In order to check if the allocated ranges are sufficient, we should
start to actually define the non-Unicode portions of the UCS-E
character set now, and not defer it any longer.
The meaning of a private use character should be clarified. We
probably need three ranges: one which can be used by the end user (and
to which UCS planes like plane 17 and beyond can be mapped, for
example), a range for special characters used by Lisp packages, and
another one for future character allocation.

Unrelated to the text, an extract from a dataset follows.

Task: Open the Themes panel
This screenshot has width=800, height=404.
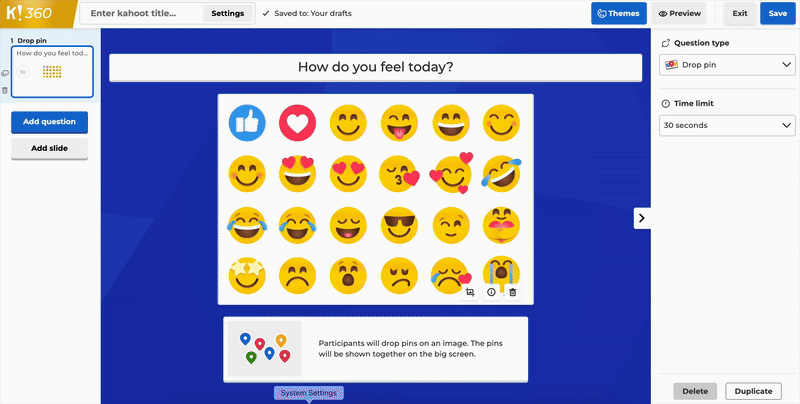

For compactness reasons, we might want to modify UTF-E so that it
encodes the special characters used for broken UTF-8 sequences as
overlong two-byte sequences: the UCS-E character corresponding to an
isolated `80h' character might be encoded as the bytes `C0h 80h', or
`FFh' might result in `C1h BFh'. However, we still have to assign
UCS-E code points distinct from E+0080-E+00FF, otherwise it will be
complicated to handle these characters correctly at the Lisp level. In
addition, We should probably reserve 256 UCS-E characters, so that we
can represent illegal byte sequences in other encodings, too (and not
just UTF-8).
Similarly, to save space, Japanese characters could be encoded in
overlong forms, too. However, such tricks should be used with care
because they make the transformation much more complicated.
When UTF-8 or UTF-16 is decoded and converted to UCS-E, it is
possible to use plane 14 language tags present in the input to undo Han
unification. However, this must be done carefully, and the language
tags have to be preserved in the UTF-E encoding, otherwise it would be
impossible to write the original file to disk again. (Perhaps the
encoding/decoding algorithms should be presented in a later revision of
this document.)
History
=======
This memo is a rough summary of the discussion on the
`emacs-unicode' mailing list. The resulting proposal (called
`Emacs-Unicode-990824' in its last version) was reformulated to be more
explicit, and the UCS-E code point allocation was moved to the
description of UCS-E (it previously was described in terms of UTF-E,
which seems to be suboptimal).
Bibliography
============
[RFC 2279]
F. Yergeau: UTF-8, a transformation format of ISO 10646.
Published as RFC 2279.
[Unicode]
The Unicode web site at <http://www.unicode.org/> offers access to
the complete contents of _The Unicode Standard, Version 3.0_,
which was originally published by Addison Wesley Longman, Inc.
(In fact, the web site is the only source for subsequent Unicode
Standard versions such as 3.1, which have not appeared in print.)
[Plane14]
Tag Characters. Section 13.7 in The Unicode Standard, Version 3.1.